Computer Science 8751
Machine Learning
Programming Assignment 1
Using WEKA and Creating your own Data Set (30 points)
Due Wednesday, February 25, 2009
Introduction
For this class we will be making use of the WEKA machine learning code which is
implemented in Java.
To get WEKA you can go to the webpage http://www.cs.waikato.ac.nz/ml/weka.
You should download this code and familiarize yourself with it.
WEKA has online documentation built into it, you can also find a copy of a
chapter from Witten & Frank's Data Mining book at http://www.cs.waikato.ac.nz/ml/weka/book.html which
discusses the code (note that a new version of Witten and Frank's book has come
out and has more extensive documentation, you may want to purchase a copy of
this book).
In addition to downloading WEKA you will also be developing your own dataset.

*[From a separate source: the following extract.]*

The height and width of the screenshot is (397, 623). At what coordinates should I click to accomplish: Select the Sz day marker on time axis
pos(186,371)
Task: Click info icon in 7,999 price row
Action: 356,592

I would prefer that this dataset relate to your thesis research topic, but if
you are having difficulty creating an appropriate dataset you may create one
of interest to you. Note: NO cricket data sets.
To Do
- Pick a dataset from the UCI ML dataset repository that you want to work with.
This dataset should have at least 200 examples, with at least 10 features, at
least one of which should be continuous and at least one should be nominal.
You may have to convert the dataset into a format appropriate for WEKA.
- Create a second dataset based on your research. It should have at least
50 examples, with at least 5 features, with at least one continuous and
one nominal feature.
- Pick a learning method other than J48.
- Using the J48 decision tree method and the one you chose, perform five three-fold cross validation experiments on each dataset.
To Hand In
- Writeup a description of your dataset and include a printout of your data
points for this dataset. Your description should include a discussion of each
feature, a discussion of the class variable, and some expectations regarding
likely class models that will be learned from this dataset.
- Present, using confusion matrices and appropriate bar graphs a discussion
of the accuracy of the two learning algorithms for each of the datasets you
used for testing. Also include documentation of your results.